Charles Hill, an earth science teacher at the school who coached basketball, soccer and baseball at Kennedy until about four years ago, said he entered the gym where students were playing basketball after school to see an 11th-grade male student lying on the floor.

“I went over and checked his vitals. He continued to breathe but it was still a labored breathing and he passed out and he stopped breathing. I shook him and spoke to him and then he came back,” Mr. Hill, 51, said in a phone interview on Oct. 29.

Then, the teacher said the student stopped breathing again. And this time, he had no pulse.

Mr. Hill said he called for a defibrillator and immediately began CPR. He was able to partially revive the student but said his eyes were still unfocused and he was not fully conscious. To keep him from choking, Mr. Hill said he rolled the student onto his side.

An ambulance arrived several minutes later and it was only then that Mr. Hill said he fully grasped what had happened.

“It wasn’t until afterwards — when the ETS workers had come in and they took over — that I … got nervous. I realized I was the difference between him living and maybe dying,” Mr. Hill said.

Mr. Hill said he has been a coach since 1971, and had never dealt with a situation where someone’s heart stopped. He said there were about 40 to 50 students in the gym, plus a coach and another teacher.

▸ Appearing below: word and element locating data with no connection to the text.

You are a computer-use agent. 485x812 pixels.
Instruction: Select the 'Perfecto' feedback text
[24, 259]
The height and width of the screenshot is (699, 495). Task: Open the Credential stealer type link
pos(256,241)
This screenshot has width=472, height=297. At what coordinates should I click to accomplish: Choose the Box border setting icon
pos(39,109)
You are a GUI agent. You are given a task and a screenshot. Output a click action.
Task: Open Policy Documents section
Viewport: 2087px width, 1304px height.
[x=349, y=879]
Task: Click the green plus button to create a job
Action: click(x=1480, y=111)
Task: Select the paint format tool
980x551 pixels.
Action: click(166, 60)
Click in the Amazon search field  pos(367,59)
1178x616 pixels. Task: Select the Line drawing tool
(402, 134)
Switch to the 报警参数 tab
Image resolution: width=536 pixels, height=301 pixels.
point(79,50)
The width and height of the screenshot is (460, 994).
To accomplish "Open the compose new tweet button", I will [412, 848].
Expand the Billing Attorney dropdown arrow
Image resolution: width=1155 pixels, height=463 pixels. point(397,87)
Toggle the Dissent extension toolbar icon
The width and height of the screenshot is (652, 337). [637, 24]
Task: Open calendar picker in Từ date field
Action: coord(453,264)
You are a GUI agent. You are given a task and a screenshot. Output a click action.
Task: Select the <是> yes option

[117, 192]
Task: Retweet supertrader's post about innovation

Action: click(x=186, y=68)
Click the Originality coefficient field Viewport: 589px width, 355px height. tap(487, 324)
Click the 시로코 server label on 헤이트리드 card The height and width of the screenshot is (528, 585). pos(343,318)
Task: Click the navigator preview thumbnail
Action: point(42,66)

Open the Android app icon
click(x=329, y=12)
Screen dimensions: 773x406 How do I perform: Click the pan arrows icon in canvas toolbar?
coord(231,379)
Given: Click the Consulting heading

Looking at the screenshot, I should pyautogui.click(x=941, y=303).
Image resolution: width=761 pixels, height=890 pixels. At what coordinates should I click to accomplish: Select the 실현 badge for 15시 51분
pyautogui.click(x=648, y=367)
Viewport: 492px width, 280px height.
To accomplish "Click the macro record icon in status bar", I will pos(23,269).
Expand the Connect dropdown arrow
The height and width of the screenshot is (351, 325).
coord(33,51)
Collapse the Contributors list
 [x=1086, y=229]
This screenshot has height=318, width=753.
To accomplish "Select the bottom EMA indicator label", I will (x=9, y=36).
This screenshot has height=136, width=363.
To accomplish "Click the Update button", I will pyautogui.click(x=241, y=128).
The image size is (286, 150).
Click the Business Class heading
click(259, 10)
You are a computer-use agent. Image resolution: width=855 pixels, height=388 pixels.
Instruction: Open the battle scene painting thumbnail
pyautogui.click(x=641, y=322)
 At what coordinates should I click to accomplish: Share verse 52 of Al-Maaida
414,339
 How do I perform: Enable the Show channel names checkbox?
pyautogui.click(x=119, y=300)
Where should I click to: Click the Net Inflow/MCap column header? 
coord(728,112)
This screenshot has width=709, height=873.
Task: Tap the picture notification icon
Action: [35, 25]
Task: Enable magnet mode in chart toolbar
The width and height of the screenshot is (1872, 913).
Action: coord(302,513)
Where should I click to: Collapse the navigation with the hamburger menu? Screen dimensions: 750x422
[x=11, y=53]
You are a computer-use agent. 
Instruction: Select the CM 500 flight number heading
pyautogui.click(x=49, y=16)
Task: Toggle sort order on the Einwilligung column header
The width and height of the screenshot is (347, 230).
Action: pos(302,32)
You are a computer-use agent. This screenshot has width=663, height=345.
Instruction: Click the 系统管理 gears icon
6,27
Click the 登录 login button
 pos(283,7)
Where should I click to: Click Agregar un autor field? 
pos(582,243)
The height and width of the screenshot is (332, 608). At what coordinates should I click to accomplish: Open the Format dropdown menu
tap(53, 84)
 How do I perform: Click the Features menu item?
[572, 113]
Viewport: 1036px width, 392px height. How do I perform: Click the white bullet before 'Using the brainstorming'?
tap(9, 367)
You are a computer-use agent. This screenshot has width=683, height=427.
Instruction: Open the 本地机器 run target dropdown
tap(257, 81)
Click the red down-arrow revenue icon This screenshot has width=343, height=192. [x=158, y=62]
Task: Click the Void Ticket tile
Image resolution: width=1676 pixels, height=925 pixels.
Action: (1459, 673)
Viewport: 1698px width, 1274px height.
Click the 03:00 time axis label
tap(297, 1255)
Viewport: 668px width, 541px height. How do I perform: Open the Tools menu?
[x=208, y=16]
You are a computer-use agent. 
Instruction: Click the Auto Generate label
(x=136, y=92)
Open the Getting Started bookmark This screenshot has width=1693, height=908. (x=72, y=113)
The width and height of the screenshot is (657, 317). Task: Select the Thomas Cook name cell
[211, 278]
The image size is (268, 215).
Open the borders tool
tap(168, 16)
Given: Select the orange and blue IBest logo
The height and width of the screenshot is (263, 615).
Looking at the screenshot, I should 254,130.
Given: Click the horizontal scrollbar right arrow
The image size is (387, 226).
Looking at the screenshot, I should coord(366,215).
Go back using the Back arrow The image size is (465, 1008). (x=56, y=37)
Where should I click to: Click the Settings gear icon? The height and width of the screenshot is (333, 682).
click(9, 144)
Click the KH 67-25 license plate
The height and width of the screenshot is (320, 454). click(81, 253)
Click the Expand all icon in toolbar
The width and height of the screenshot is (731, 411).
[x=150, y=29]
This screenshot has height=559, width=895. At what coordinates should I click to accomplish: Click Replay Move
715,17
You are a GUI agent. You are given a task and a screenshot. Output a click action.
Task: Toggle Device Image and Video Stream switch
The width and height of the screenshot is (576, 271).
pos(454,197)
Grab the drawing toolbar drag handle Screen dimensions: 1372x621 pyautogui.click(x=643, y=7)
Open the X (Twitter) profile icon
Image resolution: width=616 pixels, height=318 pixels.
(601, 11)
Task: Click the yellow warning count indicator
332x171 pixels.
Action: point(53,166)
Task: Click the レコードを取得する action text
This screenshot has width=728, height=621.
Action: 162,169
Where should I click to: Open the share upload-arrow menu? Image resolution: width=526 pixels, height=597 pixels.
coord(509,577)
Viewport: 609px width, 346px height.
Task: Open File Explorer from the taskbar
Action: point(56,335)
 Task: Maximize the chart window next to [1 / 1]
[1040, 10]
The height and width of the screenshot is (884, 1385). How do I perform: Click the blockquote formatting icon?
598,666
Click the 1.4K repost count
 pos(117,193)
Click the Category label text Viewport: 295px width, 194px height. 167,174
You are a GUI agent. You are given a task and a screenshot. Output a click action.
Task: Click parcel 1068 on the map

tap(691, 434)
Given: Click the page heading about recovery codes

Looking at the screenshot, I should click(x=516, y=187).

“People react differently under pressure and I’m the one that responded,” he said.

When he returned to school, Mr. Hill said the administrators at the school did not thank him but teachers, as well as the boy’s girlfriend, expressed their gratitude.

“The nicest thing was today [Oct. 29] the boy’s girlfriend came up to me and grabbed me by the hand with tears in her eyes and thanked me,” Mr. Hill recalled.

Although the student was still in the hospital on Oct. 29, Mr. Hill said he was recovering and undergoing tests to determine the cause of the incident.